Ja, lustig, oder? So verzweifelt war ich mal. Ist gefühlt schon ungefähr 100 Jahre her. Also nicht den Kopf hängen lassen @Mondspeer! Dank Trost und Zuspruch der Alteingesessenen - nochmals :danke :danke :danke - hab ich mich aufgerappelt und bin nun wieder voller Vergnügen unterwegs in Bibliotheken, Büchern, Internet. Da ich dank der ersten Recherche jetzt natürlich schon viel mehr weiß als vorher, kann ich das jetzt gelesene ganz anders einordnen. Wie immer im Leben: Wenn Du Dich innerlich auf einen Spurt einstellst, rennst Du schnell los und bist Du nach den ersten 100 m kaputt (ok, ich schon nach 10 m, aber das ist hier jetzt total offTopic!). Wenn Du Dich innerlich auf einen 10km-Lauf einstellst, läufst Du langsamer und kommst deshalb weiter und Du schaust Dir vielleicht auch noch die Gegend dabei an (ich rede jetzt nicht von einem Wettbewerb!).
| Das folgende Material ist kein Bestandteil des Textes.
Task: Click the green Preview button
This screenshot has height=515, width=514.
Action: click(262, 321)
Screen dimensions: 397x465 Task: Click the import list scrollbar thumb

Ich habe die Idee aufgegeben, dass ich zu einer bestimmten Zeit irgendwo ankommen muss, und deswegen kann ich jetzt sehr gemütlich vor mich hinrecherchieren (wenn ich denn mal die Zeit hab, momentan hab ich Hochsaison im Büro). Ich habe immer noch weder Gewand noch irgendein Bastelprojekt und das bleibt vermutlich auch noch ein bißchen so, aber richtig viel Spaß am Forschen. Und lese voller Vergnügen die Diskussionen hier über alle möglichen Themen und male mir aus, wie es sein wird, wenn ich irgendwann auch mal was kluges fundiertes beitragen kann... Boah, was werd ich Euch dann alle beindrucken und beschlaumausern. :groehl Bis dahin liegt aber noch viel Spaß vor mir und Ihr habt bis dahin Eure Ruhe... Also genießt es! :tanz01
 
@Rotschopf: war gerade auf Deinem Blog und stelle fest, dass Du ja echt auch weißt, wovon ich rede ;-). Und Du bist ja zeitlich noch weiter weg von heute... Lob und Preis, das ist wirklich ermutigend, wie Du an Dein Projekt dran gehst und davon schreibst.
 
Ich denke, was eine Darstellung auch interessant macht ist, wenn es eben noch nicht viele Befunde dazu gibt, wenn noch nicht viele Leute das Gleiche machen und wenn man sein Gehirn ein bisschen anstrengen muss, um zu einem Schluss zu kommen. Auch deshalb macht mir mein neues Jungsteinzeit-Projekt so viel Spaß. Ich war die vergleichsweise gute Quellenlage im 14. Jhdt gewöhnt und an Leute, die mir immer die passende Lösung sagen konnten, aber in der Jungsteinzeit bin ich ganz auf mich gestellt und entdecke viel neues. Das hat mich anfangs verwirrt und fast ein bisschen entmutigt, aber jetzt empfinde ich es als positiv.